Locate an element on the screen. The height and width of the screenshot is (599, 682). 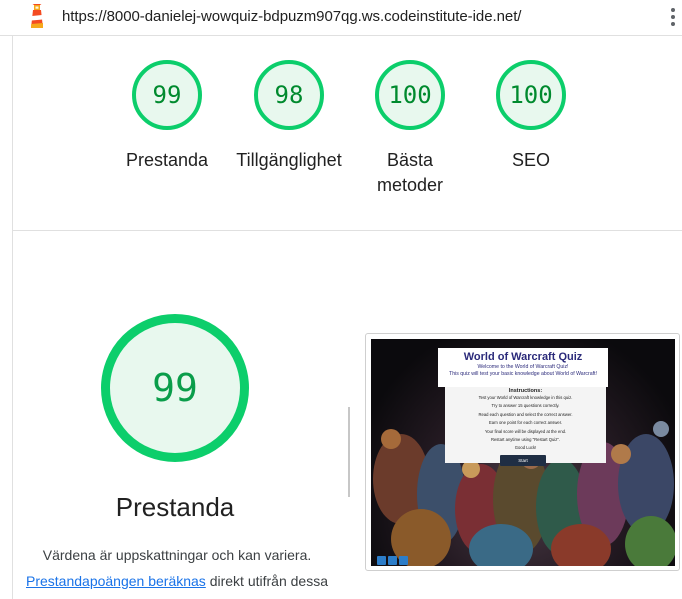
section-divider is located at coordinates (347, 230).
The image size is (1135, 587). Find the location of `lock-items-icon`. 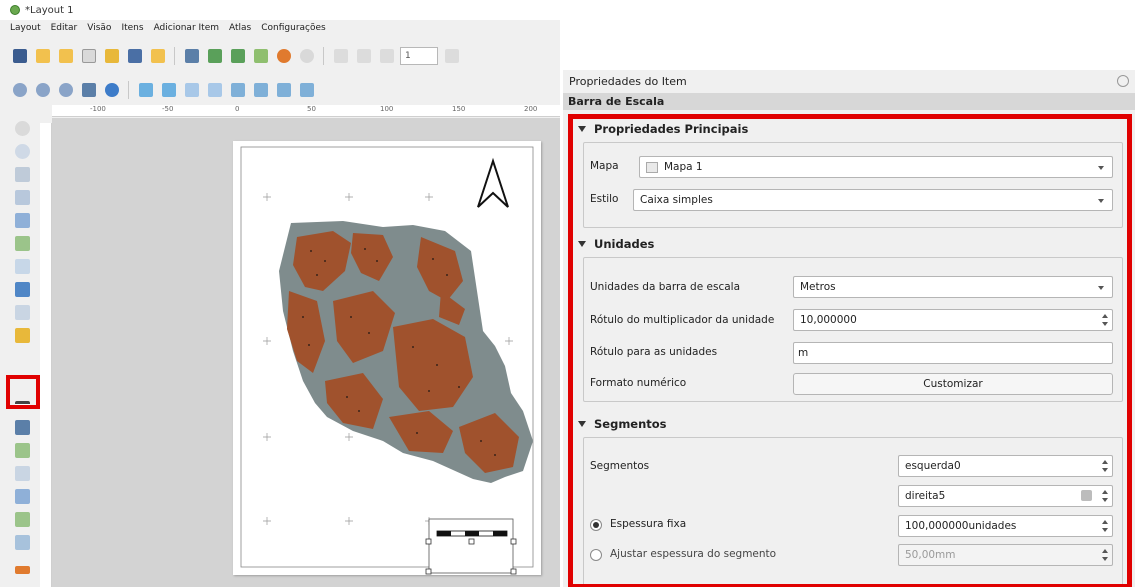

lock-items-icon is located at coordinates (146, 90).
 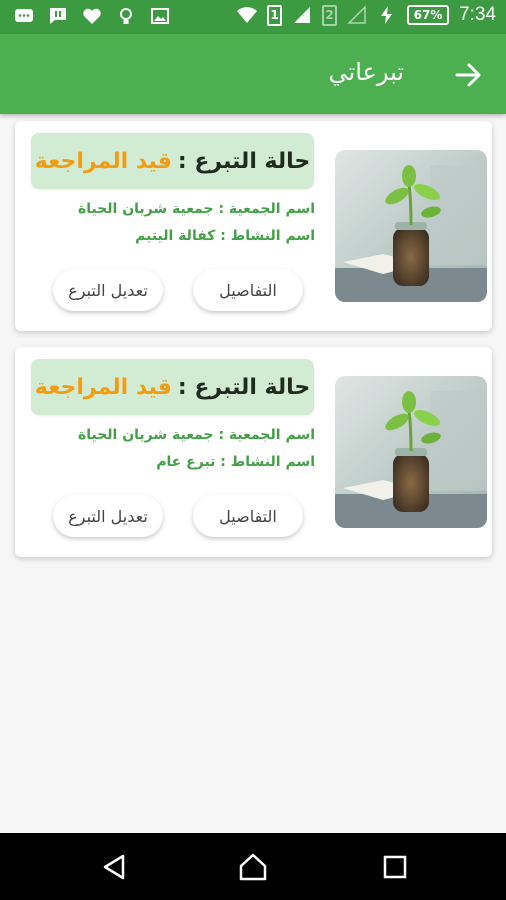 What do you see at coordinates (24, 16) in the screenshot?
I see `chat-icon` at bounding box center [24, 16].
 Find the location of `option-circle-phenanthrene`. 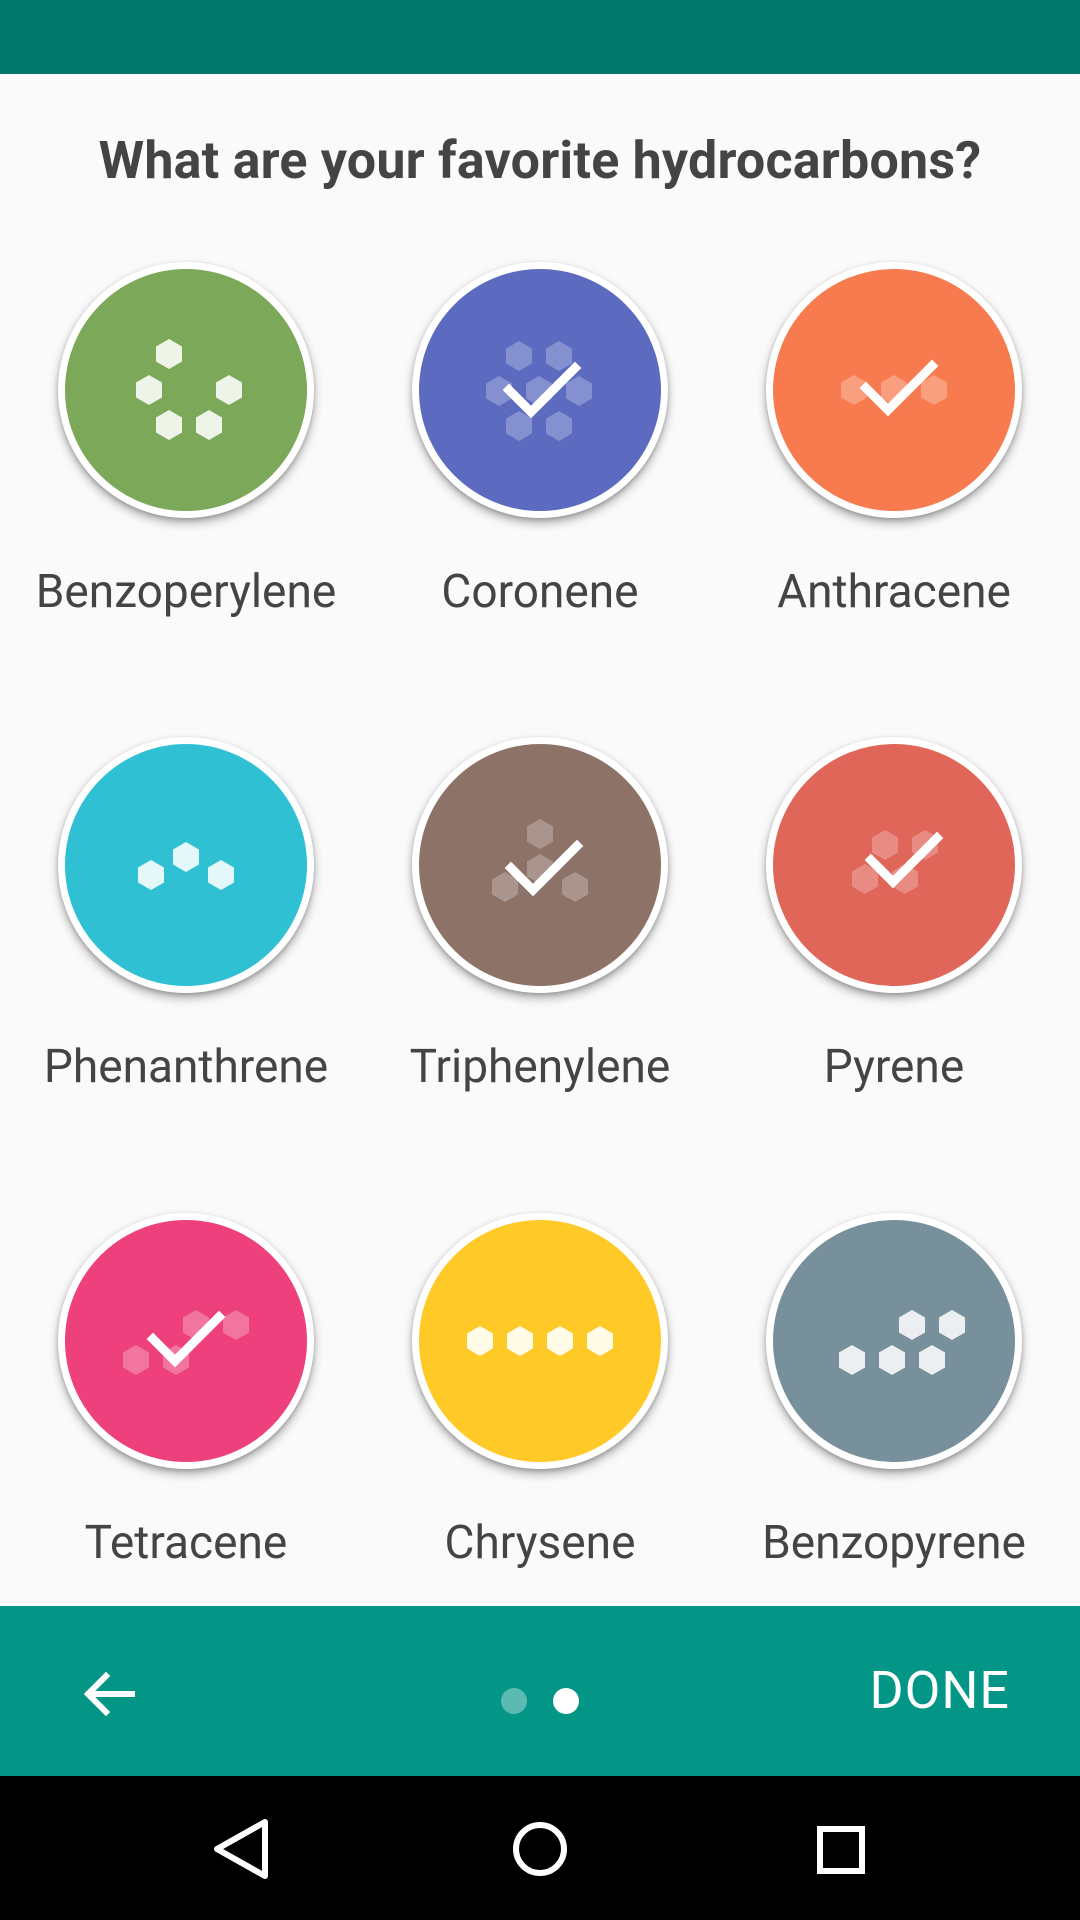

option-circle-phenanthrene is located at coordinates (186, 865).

....

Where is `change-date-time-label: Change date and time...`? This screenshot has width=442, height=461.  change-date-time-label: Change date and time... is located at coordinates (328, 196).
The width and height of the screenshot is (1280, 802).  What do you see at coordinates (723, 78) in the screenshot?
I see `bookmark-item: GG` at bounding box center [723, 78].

....

▸ **Exercise**
List every line in the rows above that contains the word "located", copying each line in full.

▸ **Exercise result**
section-divider is located at coordinates (347, 230).
lock-items-icon is located at coordinates (146, 90).
option-circle-phenanthrene is located at coordinates (186, 865).
Where is `change-date-time-label: Change date and time...`? This screenshot has width=442, height=461.  change-date-time-label: Change date and time... is located at coordinates (328, 196).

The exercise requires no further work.